Chelsea, Quebec has done it again! The municipality announced at the council meeting Monday, March 14, that Chelsea’s sewage plant will be built on Mill Road.

Never mind that the ravine is eroding and that a damning engineering report shows that the soil is of dubious quality. Set aside the fact that Mill Road is in a heritage zone (Bylaw 681-06) and that Chelsea’s Vision Centre-Village Report identifies this street as “subject to special heritage and historical considerations.”

One can dismiss the squishy argument that the broader community of Chelsea regularly visits Mill Road to walk dogs, go for a swim, listen to Spring Peepers and let their kids play safely in nature. Even if one decides that none of these things matter, it would be impossible to ignore the obvious mistake that the municipality is making.

Council meets in camera and makes all decisions behind closed doors, prior to each public meeting. I’m told that this is how things work here and that it’s all perfectly legal. Just because you can do something, doesn’t mean that you should. Residents of Chelsea want to know how their representatives arrive at decisions. We are interested in process. We yearn for details.

This sewage fiasco is the latest in a long list of municipal secrets that become public disasters. Residents are quickly losing whatever shred of confidence they once had in the representatives who are currently sitting at the municipal council table. Council has not shown the appropriate documentation that supports their private and hasty decisions in the sewage matter.

Chelsea residents must demand more from this gang.

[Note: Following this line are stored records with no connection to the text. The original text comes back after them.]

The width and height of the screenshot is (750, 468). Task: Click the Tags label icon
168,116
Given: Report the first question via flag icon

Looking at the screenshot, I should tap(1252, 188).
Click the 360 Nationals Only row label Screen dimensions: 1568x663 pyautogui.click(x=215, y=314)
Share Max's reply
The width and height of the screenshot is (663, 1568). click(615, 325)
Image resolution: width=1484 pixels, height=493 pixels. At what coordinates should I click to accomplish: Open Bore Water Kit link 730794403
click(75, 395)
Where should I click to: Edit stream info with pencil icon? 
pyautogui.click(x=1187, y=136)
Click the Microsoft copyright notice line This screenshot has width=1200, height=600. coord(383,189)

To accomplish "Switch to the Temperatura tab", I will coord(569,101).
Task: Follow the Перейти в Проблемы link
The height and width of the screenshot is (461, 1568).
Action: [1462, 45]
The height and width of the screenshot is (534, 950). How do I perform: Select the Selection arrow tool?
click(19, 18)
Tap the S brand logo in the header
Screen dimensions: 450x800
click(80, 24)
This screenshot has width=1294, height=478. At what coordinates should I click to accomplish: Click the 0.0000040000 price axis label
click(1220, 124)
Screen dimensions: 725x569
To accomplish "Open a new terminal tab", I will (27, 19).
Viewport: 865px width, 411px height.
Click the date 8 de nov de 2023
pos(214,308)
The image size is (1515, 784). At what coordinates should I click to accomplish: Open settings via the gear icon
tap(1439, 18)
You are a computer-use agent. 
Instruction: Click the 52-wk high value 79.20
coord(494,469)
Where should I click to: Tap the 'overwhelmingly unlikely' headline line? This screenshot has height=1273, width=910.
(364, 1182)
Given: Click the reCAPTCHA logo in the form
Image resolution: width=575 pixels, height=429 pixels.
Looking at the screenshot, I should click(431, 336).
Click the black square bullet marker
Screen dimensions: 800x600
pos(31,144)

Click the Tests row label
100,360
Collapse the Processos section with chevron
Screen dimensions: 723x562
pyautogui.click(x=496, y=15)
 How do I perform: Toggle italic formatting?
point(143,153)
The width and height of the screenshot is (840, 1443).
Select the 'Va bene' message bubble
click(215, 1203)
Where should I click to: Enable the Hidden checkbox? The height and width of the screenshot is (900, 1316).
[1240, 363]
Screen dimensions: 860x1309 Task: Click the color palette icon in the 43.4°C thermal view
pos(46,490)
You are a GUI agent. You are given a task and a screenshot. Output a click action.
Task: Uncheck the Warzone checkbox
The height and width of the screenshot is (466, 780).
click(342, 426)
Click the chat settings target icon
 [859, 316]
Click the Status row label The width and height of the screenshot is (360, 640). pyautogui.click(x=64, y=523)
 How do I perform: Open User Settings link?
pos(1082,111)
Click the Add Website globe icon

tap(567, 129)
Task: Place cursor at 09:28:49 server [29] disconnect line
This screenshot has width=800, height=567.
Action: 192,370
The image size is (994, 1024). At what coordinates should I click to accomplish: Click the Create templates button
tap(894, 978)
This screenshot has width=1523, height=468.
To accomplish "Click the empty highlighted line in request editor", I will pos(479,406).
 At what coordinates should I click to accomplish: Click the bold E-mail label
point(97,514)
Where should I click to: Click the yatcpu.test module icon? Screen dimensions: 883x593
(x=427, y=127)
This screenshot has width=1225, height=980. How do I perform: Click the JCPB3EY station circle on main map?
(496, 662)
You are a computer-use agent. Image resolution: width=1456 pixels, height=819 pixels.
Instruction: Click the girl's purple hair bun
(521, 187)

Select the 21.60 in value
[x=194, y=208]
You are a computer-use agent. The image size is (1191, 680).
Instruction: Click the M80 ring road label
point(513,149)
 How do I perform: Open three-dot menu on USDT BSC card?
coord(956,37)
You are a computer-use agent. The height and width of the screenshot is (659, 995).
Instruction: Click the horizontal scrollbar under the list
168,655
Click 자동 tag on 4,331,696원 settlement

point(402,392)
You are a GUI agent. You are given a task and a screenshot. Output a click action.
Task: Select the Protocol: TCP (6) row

The technology that council intends to purchase will soon fail to meet federal standards, according to Ottawa’s Riverkeeper. Chelsea’s image as a “green” community is not reflected in the technology and infrastructure that this council pursues. The sewage facility, no matter where it ends up, has major implications for the Gatineau River. Chelsea residents can surely all agree on one thing: that the river is worth protecting.

I am calling on all Chelsea residents to work together to find an innovative sewage solution that will serve the needs of this community for many years. We are about to be in serious debt because of a soon-to-be-outdated sewage system that will risk the health of our watershed and the Gatineau River.

Please tell your councillor that you find their approach short-sighted, hasty and narrow (those are the nicest words I can think of to describe it). We want the best solutions, not the easiest ones.